A full rootfs or /var can be a bit difficult to recover from and may
involve other more important data being lost, while a full /var/log is
much easier to recover from and generally the only thing lost is the logs
from the point at which it filled up to the point at which a sysadmin
noticed and corrected the problem. Of course, professionally managed
systems normally have a cron job checking the status of the filesystems
and mailing warnings to the sysadmin well before they entirely fill up,
but /var/log is still a useful precaution, even more so on systems
without this level of monitoring and notification.
/dev was traditionally a static dir existing on the rootfs, its contents
a bunch of special files, device nodes, one for every conceivable device
a normal system might have, whether they did or not. These days, on
Linux, it's generally a tmpfs or similar RAM based filesystem, managed by
udev in cooperation with the Linux kernel, such that only devices that
actually exist on the system appear here.
/sys and /proc are similar "virtual" filesystems, at least on Linux,
setup and managed by the kernel, tho a sysadmin doesn't /have/ to
actually mount them (but a lot of functionality will be missing if he
doesn't). Linux kernel developers may also have a /debug virtual
filesystem, similarly kernel related, tho that's relatively uncommon and
of little use for those not doing kernel debugging.
/tmp is where temporary files go. On today's multi-gig-memory systems,
/tmp is often not even on-disk, but a tmpfs or other RAM based filesystem.

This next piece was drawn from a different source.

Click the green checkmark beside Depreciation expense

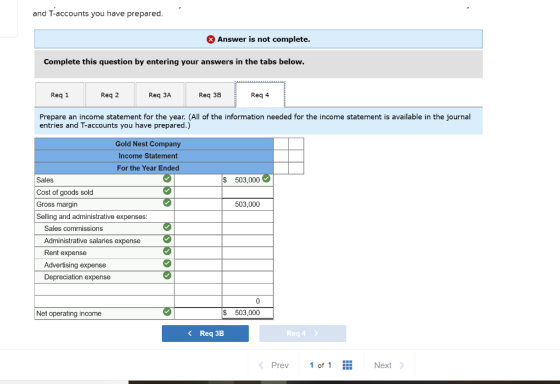click(x=167, y=275)
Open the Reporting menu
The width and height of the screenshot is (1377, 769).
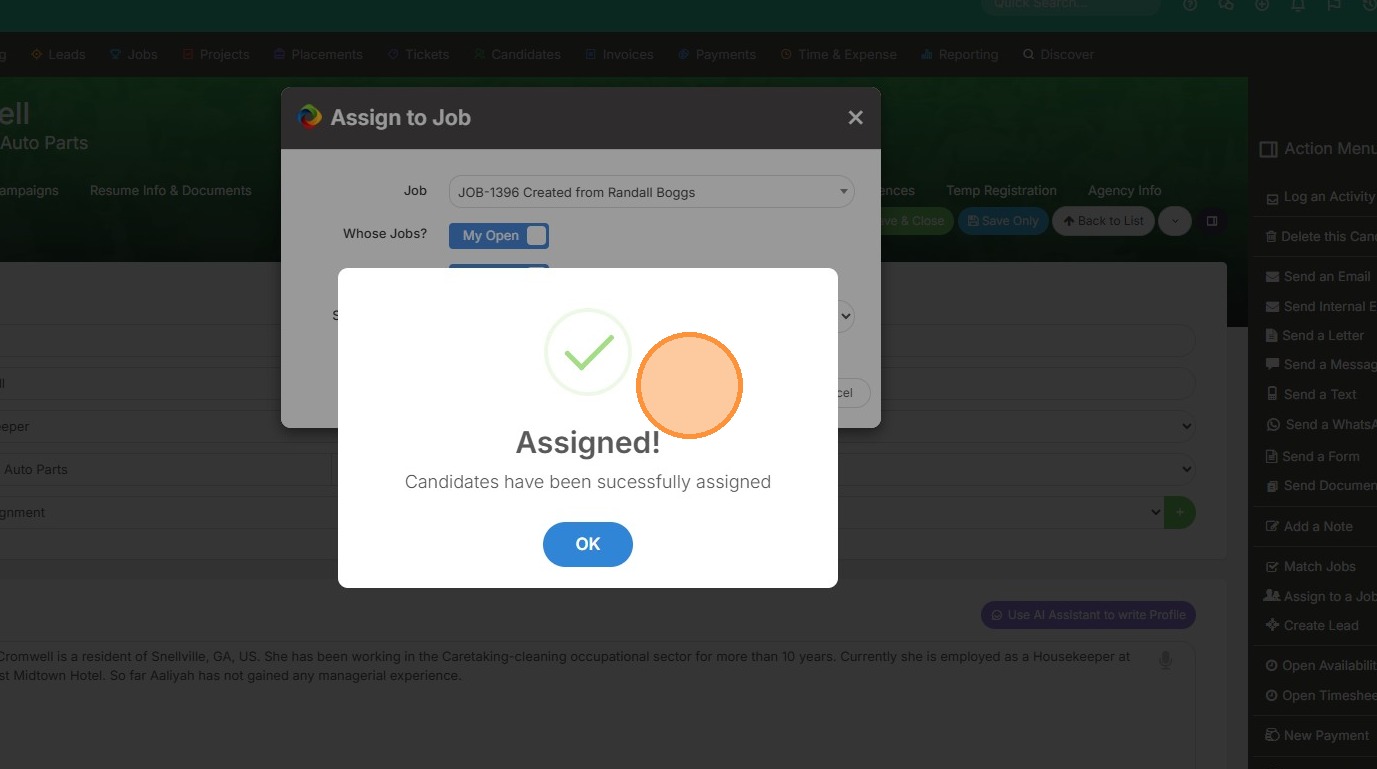[x=959, y=54]
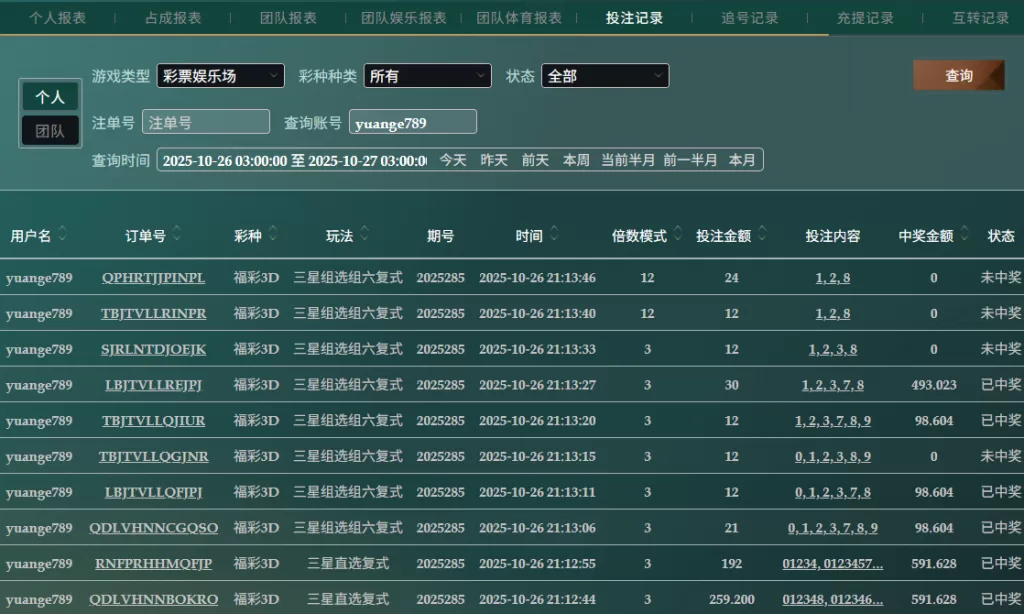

/dev/shm is the standard location for a normally much smaller tmpfs
(shmfs being the former name for tmpfs), designed to be used for lock-
files and other very tiny, often very temporary (seconds to minutes),
files. A 20 MB max size should be plenty, if you are configuring it in
your /etc/fstab. However, while standard, this one's obscure enough not
all distributions have it, so few apps actually use it, preferring
something in /tmp or the user's ~/tmp, which are far more certain to
exist.
/home is of course the standard location for user's homedirs, and
probably the most common separately mounted system filesystem, as having
it on its own filesystem makes keeping the user data during system
upgrades very simple -- just don't mkfs the existing filesystem used for
/home.
Let's bring up "hidden" files and the parent and current directory
entries, here. On *ix, a filename beginning with a dot (.) indicates a
hidden file that will not normally be listed or displayed in a
filemanager, unless the option to view hidden files is enabled. The two
most common directory entries of that type are "." and "..", the single
dot referring to "me", that is, the current directory, with the double
dot referring to the parent dir. Thus, all directories have a "." (that
is "me") entry, and with the sole exception of / itself, all directories
have a ".." entry referring to their parent. Other .* entries may exist
as well, but they're deliberately created, either by the user/sysadmin,
or by a program such as the system package manager while installing a
package, or the like. Thus is born the possibility of trying to
"rm .test", for instance, and accidentally getting an extra space in
there, so it becomes "rm . test". By itself that's not too bad, but add
the recursive switch so it recurses into subdirs, and if you're operating
on a file in /, **BAD** things can happen! A variant on the theme is
"rm .*", forgetting that ".*" includes ".."! I once did something close
to that in a script, as a result of a typo in a variable name, such that
the variable was empty and the script started at / instead of in the
directory it was supposed to start in, as stored in the (non-typoed)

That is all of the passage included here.